▶ **Problem description**: In the listing, find every line that has the string "will" and copy it.
==================================================
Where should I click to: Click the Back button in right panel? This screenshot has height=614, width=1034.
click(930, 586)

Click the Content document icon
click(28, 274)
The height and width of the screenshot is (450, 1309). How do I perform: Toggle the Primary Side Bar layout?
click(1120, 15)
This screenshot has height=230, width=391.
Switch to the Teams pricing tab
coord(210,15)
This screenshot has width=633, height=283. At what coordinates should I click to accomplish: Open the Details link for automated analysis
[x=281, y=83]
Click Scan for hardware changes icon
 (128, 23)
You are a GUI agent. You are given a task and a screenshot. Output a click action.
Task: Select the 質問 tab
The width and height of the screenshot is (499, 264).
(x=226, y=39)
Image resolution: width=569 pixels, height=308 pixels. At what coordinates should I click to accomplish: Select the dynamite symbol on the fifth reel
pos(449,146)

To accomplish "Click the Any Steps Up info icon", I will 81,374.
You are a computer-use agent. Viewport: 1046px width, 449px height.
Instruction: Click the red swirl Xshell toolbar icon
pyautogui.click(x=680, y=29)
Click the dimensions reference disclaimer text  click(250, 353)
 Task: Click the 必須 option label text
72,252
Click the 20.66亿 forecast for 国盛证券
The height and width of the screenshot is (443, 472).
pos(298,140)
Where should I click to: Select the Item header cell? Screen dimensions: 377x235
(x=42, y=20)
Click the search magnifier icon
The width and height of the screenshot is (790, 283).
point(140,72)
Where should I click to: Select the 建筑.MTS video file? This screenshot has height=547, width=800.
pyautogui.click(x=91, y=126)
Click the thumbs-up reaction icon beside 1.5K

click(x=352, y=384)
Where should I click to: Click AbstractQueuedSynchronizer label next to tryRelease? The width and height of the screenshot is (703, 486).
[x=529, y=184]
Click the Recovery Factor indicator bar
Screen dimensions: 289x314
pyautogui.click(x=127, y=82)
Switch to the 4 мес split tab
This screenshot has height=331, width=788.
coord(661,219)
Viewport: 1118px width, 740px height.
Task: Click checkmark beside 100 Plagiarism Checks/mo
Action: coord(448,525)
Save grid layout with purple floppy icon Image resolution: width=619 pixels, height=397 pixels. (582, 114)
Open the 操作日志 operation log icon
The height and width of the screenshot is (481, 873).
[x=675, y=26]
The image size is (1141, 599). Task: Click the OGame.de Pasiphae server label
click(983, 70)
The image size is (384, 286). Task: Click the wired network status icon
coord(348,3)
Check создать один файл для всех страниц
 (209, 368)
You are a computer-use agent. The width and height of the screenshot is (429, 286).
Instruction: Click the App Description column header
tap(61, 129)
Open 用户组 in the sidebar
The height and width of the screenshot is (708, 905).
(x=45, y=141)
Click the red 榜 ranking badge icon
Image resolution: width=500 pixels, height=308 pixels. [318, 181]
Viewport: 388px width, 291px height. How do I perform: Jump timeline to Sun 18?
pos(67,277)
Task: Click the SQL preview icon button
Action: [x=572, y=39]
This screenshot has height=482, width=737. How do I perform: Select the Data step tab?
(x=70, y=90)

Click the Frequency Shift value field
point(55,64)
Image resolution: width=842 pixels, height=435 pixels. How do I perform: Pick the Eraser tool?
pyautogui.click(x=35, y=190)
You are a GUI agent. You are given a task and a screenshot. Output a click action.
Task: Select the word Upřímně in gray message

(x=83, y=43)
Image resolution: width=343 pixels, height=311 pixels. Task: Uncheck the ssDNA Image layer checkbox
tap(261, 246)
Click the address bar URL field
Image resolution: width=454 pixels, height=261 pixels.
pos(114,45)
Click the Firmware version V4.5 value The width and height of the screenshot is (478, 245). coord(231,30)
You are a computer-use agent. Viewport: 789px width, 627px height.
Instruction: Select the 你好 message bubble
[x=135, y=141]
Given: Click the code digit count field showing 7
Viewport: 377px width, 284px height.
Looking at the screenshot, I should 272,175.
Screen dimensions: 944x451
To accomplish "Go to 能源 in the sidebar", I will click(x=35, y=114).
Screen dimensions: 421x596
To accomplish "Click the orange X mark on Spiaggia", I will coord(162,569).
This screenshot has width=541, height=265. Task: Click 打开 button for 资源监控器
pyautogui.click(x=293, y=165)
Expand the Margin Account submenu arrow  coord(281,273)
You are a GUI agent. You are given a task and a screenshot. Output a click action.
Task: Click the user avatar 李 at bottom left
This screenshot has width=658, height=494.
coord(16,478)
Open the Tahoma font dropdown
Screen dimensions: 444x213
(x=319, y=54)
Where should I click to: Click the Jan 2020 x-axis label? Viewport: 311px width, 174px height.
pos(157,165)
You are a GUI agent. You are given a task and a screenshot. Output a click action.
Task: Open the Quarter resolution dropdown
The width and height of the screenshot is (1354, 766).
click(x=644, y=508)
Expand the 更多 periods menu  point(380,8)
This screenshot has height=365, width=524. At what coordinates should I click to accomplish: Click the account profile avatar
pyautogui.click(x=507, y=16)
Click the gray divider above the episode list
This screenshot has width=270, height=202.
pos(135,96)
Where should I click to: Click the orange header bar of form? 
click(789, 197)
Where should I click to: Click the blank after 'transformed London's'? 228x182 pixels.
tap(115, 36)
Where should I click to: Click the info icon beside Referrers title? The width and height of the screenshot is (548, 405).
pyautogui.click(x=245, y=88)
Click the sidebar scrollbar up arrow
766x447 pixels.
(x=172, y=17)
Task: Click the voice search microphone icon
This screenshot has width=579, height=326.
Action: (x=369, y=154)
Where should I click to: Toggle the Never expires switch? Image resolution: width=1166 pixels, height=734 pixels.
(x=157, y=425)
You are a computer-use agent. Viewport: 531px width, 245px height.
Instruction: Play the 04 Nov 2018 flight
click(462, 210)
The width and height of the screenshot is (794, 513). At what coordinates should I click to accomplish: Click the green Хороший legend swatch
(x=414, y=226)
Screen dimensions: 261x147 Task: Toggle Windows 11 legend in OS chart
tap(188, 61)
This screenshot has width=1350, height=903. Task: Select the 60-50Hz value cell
==================================================
▶ **Reply**:
To accomplish "Click the Any Steps Up info icon", I will 81,374.
To accomplish "Go to 能源 in the sidebar", I will click(x=35, y=114).
To accomplish "Click the orange X mark on Spiaggia", I will coord(162,569).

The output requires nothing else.